**About this exercise**
The copy should begin at the line containing "Placements (50, 1194)" and end with the last line below, every line exact and no picture included.

**Task inputs**
== Segment start ==

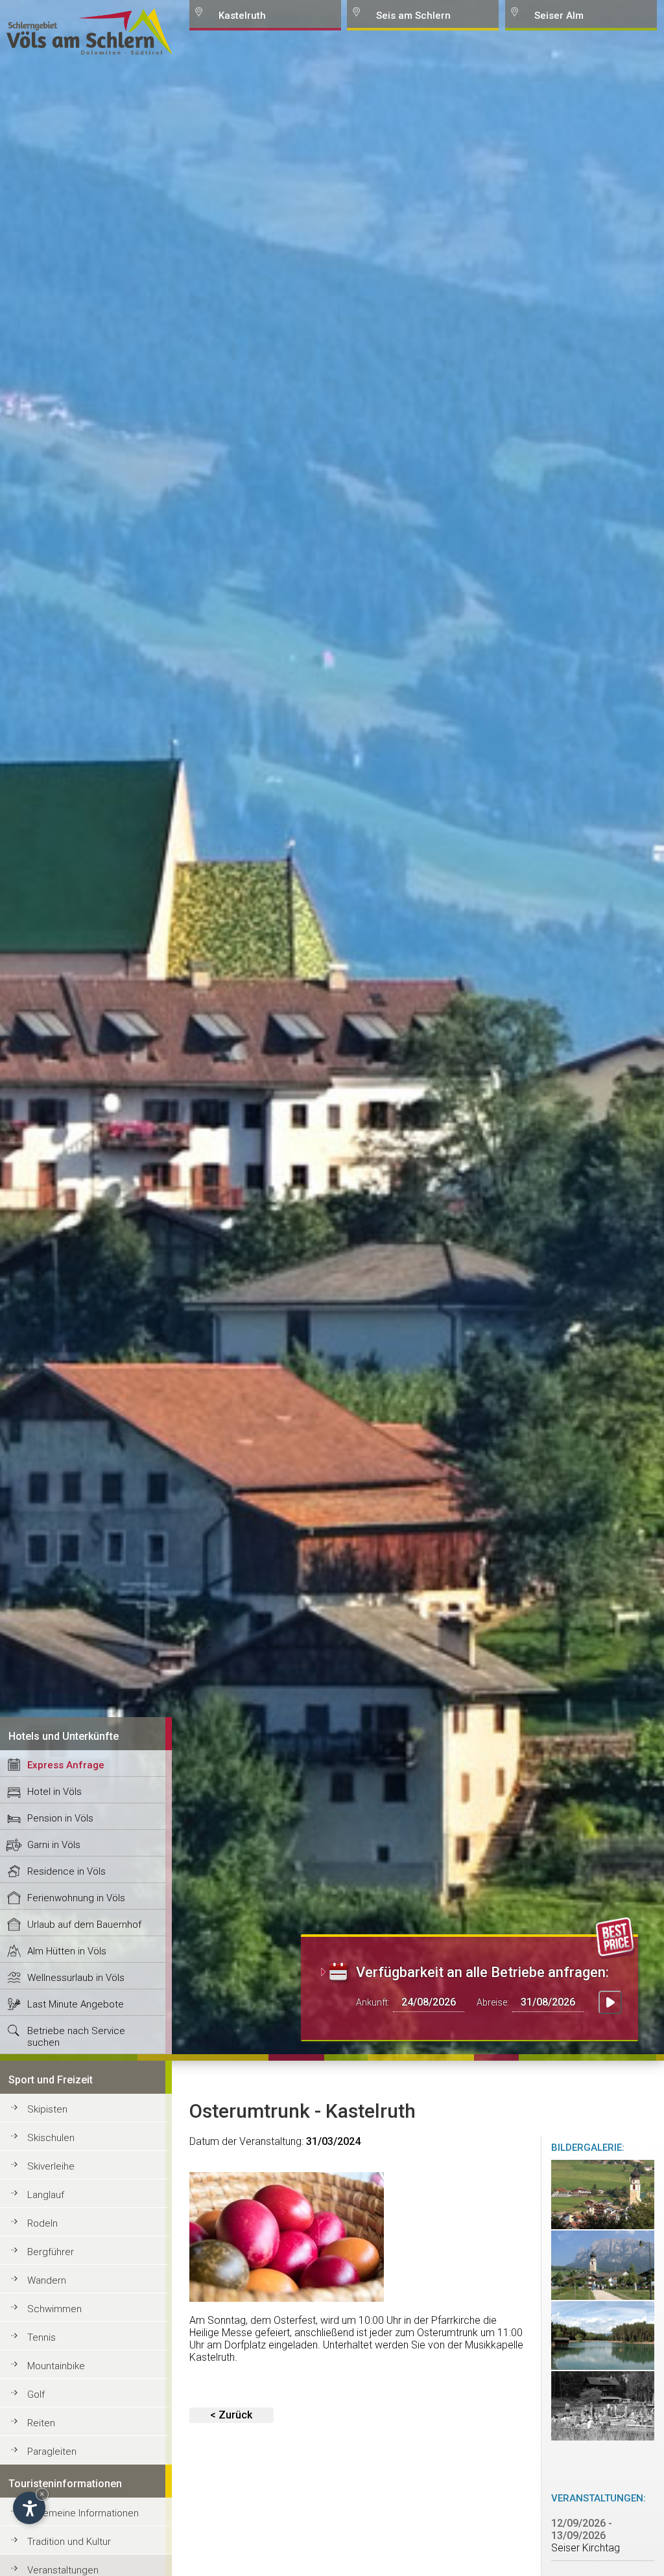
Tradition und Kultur (69, 2541)
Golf (36, 2394)
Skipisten (47, 2109)
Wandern (46, 2280)
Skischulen (51, 2138)
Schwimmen (54, 2309)
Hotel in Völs (54, 1791)
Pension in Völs (60, 1818)
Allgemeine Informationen (83, 2513)
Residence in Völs (66, 1871)
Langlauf (45, 2195)
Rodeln (42, 2223)
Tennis (41, 2337)
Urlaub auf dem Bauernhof (84, 1924)
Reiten (41, 2423)
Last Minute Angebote (75, 2004)
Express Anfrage (65, 1765)
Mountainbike (56, 2366)
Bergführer (50, 2252)
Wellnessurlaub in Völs (75, 1978)
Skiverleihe (51, 2166)
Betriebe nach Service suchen (76, 2036)
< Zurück (231, 2415)
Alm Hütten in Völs (66, 1951)
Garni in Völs (53, 1845)
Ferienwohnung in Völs (76, 1898)
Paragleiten (52, 2451)
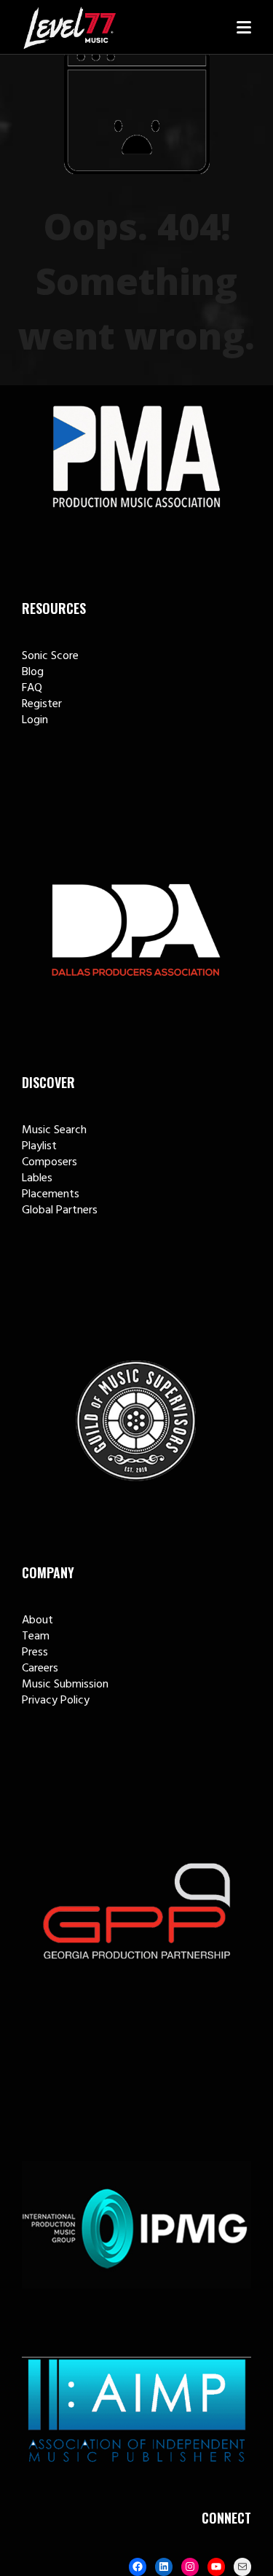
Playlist (39, 1146)
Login (35, 720)
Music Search (54, 1130)
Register (42, 704)
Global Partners (60, 1210)
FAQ (32, 688)
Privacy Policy (56, 1700)
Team (36, 1636)
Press (35, 1652)
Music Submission (65, 1684)
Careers (40, 1668)
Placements (50, 1194)
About (37, 1620)
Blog (33, 672)
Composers (49, 1162)
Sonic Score (50, 656)
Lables (37, 1178)
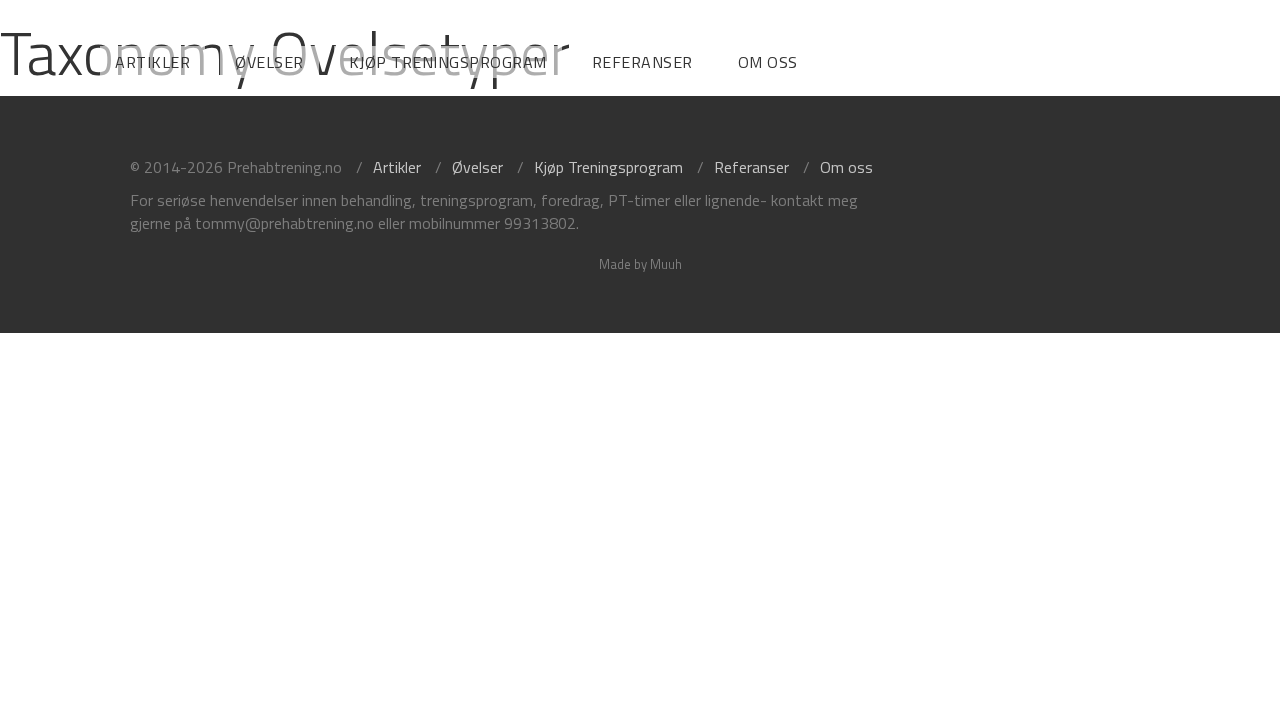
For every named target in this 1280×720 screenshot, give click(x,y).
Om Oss (768, 62)
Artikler (152, 62)
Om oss (846, 167)
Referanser (642, 62)
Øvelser (269, 62)
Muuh (666, 264)
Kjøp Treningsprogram (448, 62)
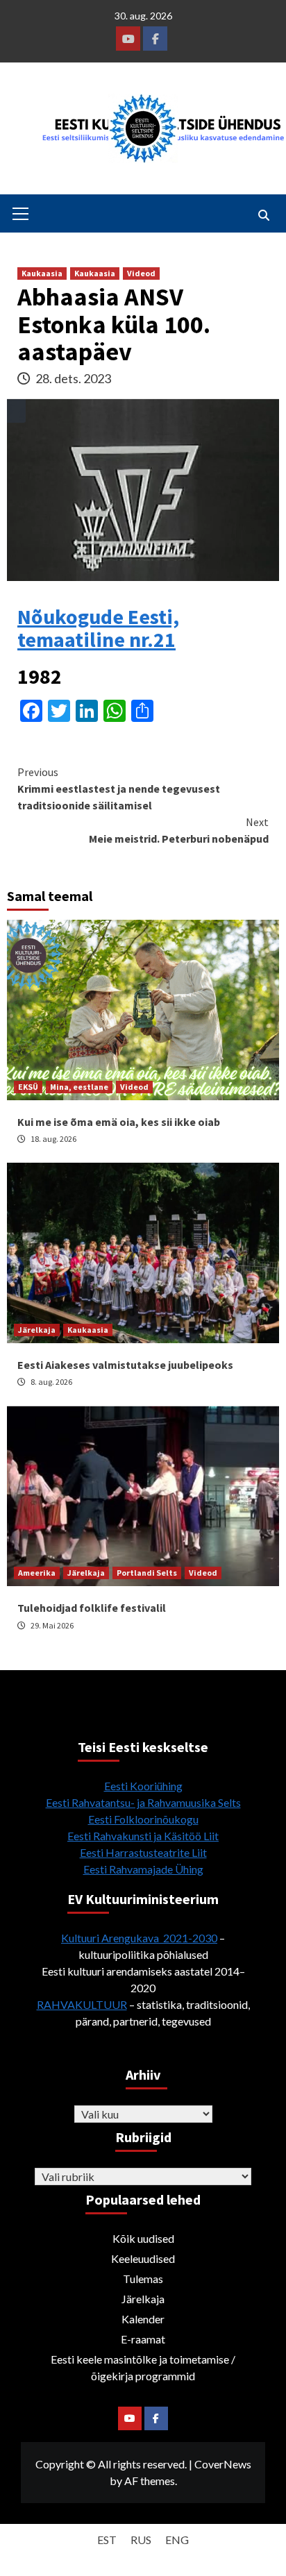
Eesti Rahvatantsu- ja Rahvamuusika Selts (143, 1802)
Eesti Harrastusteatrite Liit (143, 1852)
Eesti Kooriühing (143, 1785)
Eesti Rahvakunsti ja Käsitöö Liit (143, 1835)
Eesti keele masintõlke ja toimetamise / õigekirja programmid (143, 2367)
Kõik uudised (143, 2238)
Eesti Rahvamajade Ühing (143, 1869)
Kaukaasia (42, 273)
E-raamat (143, 2339)
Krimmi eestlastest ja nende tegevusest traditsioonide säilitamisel (118, 788)
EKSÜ (28, 1086)
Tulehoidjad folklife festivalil (91, 1608)
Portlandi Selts (147, 1572)
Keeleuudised (143, 2258)
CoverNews (222, 2463)
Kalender (143, 2318)
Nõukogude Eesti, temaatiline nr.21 (98, 628)
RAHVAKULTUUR (82, 2004)
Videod (141, 273)
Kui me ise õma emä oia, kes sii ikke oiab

== Segment end ==

**Finished exercise**
Placements (50, 1194)
About (37, 1620)
Blog (33, 672)
Composers (49, 1162)
Sonic Score (50, 656)
Lables (37, 1178)
For every named target in this 1280×720 screenshot, give click(x,y).
Om Oss (768, 62)
Artikler (152, 62)
Om oss (846, 167)
Referanser (642, 62)
Øvelser (269, 62)
Muuh (666, 264)
Kjøp Treningsprogram (448, 62)
Eesti Rahvatantsu- ja Rahvamuusika Selts (143, 1802)
Eesti Harrastusteatrite Liit (143, 1852)
Eesti Kooriühing (143, 1785)
Eesti Rahvakunsti ja Käsitöö Liit (143, 1835)
Eesti keele masintõlke ja toimetamise / õigekirja programmid (143, 2367)
Kõik uudised (143, 2238)
Eesti Rahvamajade Ühing (143, 1869)
Kaukaasia (42, 273)
E-raamat (143, 2339)
Krimmi eestlastest ja nende tegevusest traditsioonide säilitamisel (118, 788)
EKSÜ (28, 1086)
Tulehoidjad folklife festivalil (91, 1608)
Portlandi Selts (147, 1572)
Keeleuudised (143, 2258)
CoverNews (222, 2463)
Kalender (143, 2318)
Nõukogude Eesti, temaatiline nr.21 (98, 628)
RAHVAKULTUUR (82, 2004)
Videod (141, 273)
Kui me ise õma emä oia, kes sii ikke oiab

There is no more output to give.